Fake News Detection Using N-Gram Analysis and Machine Learning Algorithms

Asha John, Meenakowshalya A


Fake news is untrue information presented as news. Fake news easily spread than real news amongst social networking sites. Detection of fake news is an important emerging research area which is gaining popularity. The main challenge in fake news detection is limited availability of resources (datasets). This project work detects fake news using n-gram analysis and machine learning algorithms.
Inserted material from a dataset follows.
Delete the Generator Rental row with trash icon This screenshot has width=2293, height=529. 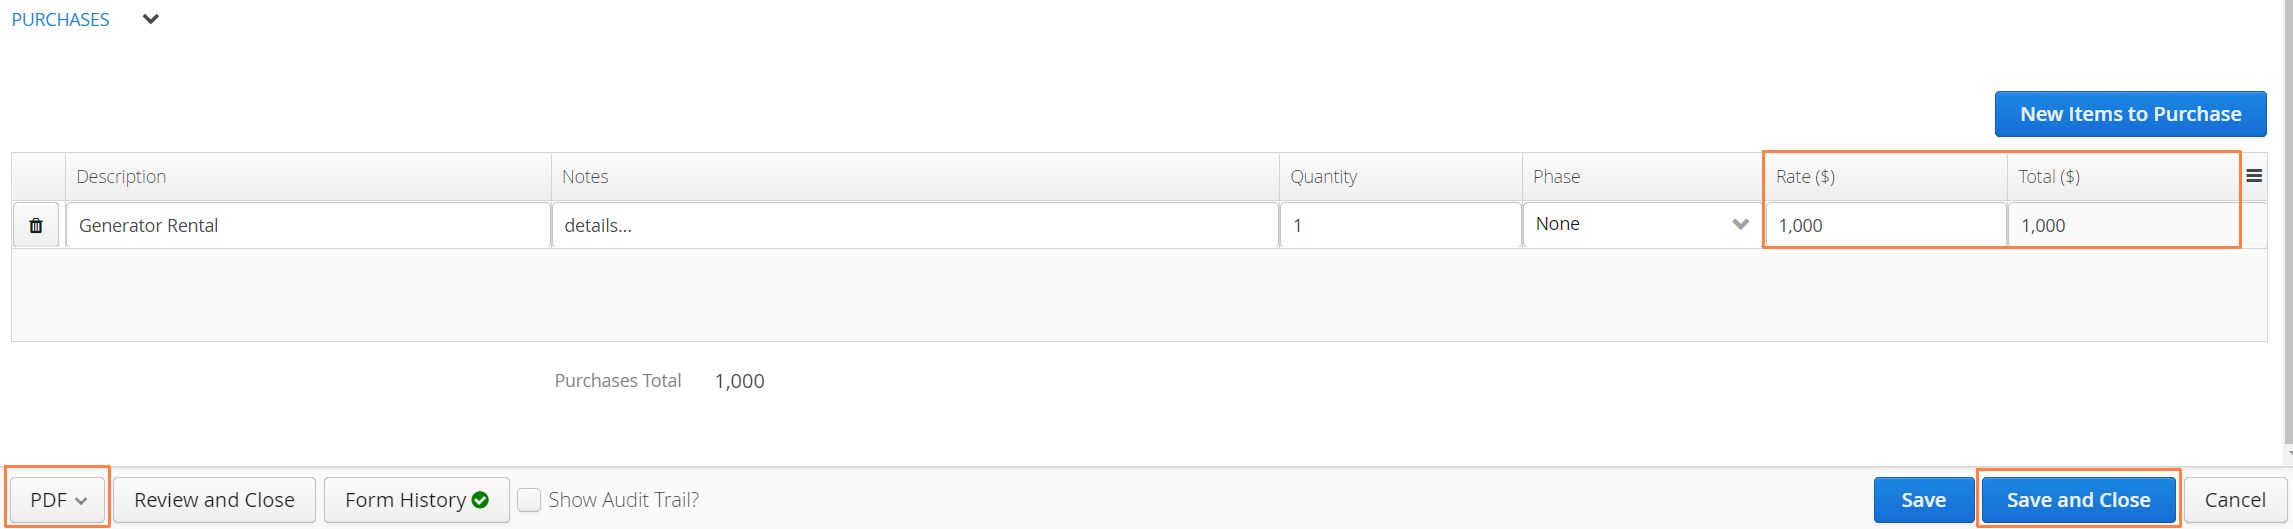(36, 225)
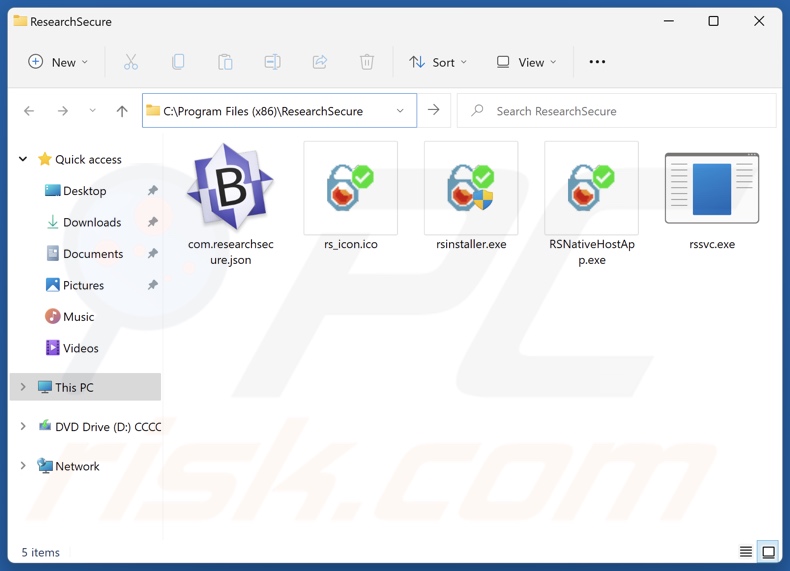Switch to details view layout toggle

[x=746, y=552]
Evaluation and comparison between two feature extraction technique namely Term Frequency (TF)and Term Frequency-Inverted Document Frequency (TF-IDF) and six machine learning algorithms namely like Support Vector Machines (SVM), Linear Support Vector Machines (LSVM), K-Nearest Neighbor (KNN), Stochastic Gradient Descent (SGD), Decision Trees (DT), Logistic Regression (LR) are performed. The evaluation yields best performance exploiting feature extraction technique as Term Frequency-Inverted Document Frequency (TF-IDF) as and Linear SVM and SGD (Stochastic Gradient Descent) as machine learning algorithm with an accuracy of 93.5%. In SGD Performance tuning is applied to increase the accuracy. Comparing Grid Search CV and Random Search CV, the later gives better accuracy of 94.2%.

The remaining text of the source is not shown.